Denis Chuprikov was sentenced to 3 years in prison.
Denis Chuprikov was sentenced to 3 years in prison.

A man who stole a 20th century Russian painting from Moscow’s state-run Tretyakov Gallery Arts Museum in January has been sentenced to 3 years in prison.

A court in Moscow sentenced Denis Chuprikov on September 25 after finding him guilty of stealing and damaging the 1908 painting of mountain ridges by the Russian artist Arkhip Kuindzhi.

Chuprikov and his lawyer said the ruling will be appealed. The trial started in July.

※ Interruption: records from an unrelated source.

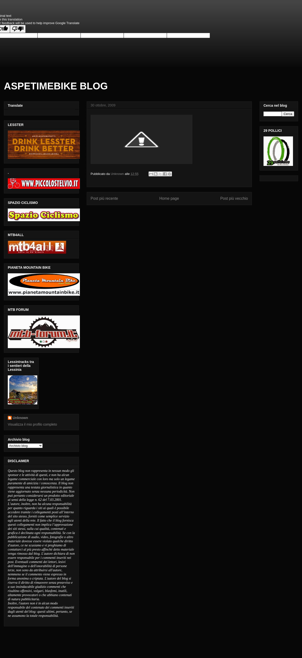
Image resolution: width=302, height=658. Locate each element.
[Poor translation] (18, 29)
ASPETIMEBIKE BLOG (56, 86)
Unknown (20, 418)
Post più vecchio (234, 198)
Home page (169, 198)
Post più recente (104, 198)
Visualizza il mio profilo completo (32, 424)
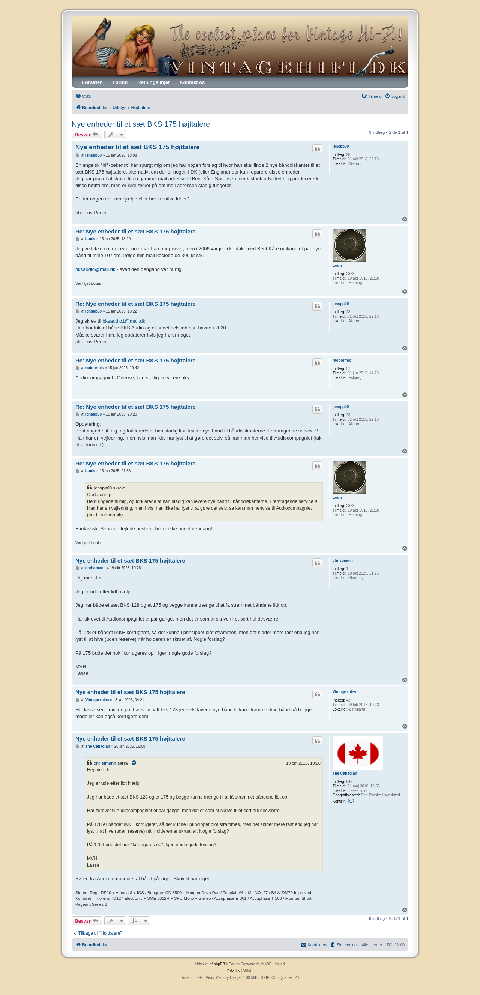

Prosecutors have estimated the cost of restoration work at 13,300 rubles (about $210) and charged that by stealing the painting, Chuprikov inflicted damages of nearly 20 million rubles upon the Culture Ministry.

The prosecutors also said the theft had marred the reputation of the Tretyakov Gallery.

Chuprikov, a 32-year-old Russian citizen who was born in Ukraine's Crimean Peninsula, was arrested on January 28 -- just one day after the painting was stolen in broad daylight while the museum was open.

Chuprikov was charged with theft after authorities said the painting was recovered at a construction site near his home outside Moscow.

The stolen painting: Ai-Petri, Crimea
The stolen painting: Ai-Petri, Crimea

The stolen work -- titled Ai Petri. Crimea -- depicts a mountain on the Crimea Peninsula and was valued at $1 million but was insured for only about $185,000.

Kuindzhi, a Russian artist of Urum-Greek origin who lived from 1842 to 1910, is known for his landscape paintings.

In 2008, a Kuindzhi painting from 1881 titled Birch Grove was sold at Sotheby's auction house for more than $3 million.

The Tretyakov Gallery is one of Russia's leading art museums. It has been targeted by criminals several times in recent years.

In April, a Moscow court sentenced a man to 2 1/2 years in prison after convicting him of vandalizing a famous 19th century painting of Tsar Ivan the Terrible at the Tretyakov in May 2018.

The court found Igor Podporin guilty of using a metal pole to damage the Russian cultural treasure: realist painter Ilya Repin's 1885 work depicting the seemingly anguished ruler cradling his bloodied son after mortally wounding him in a fit of rage.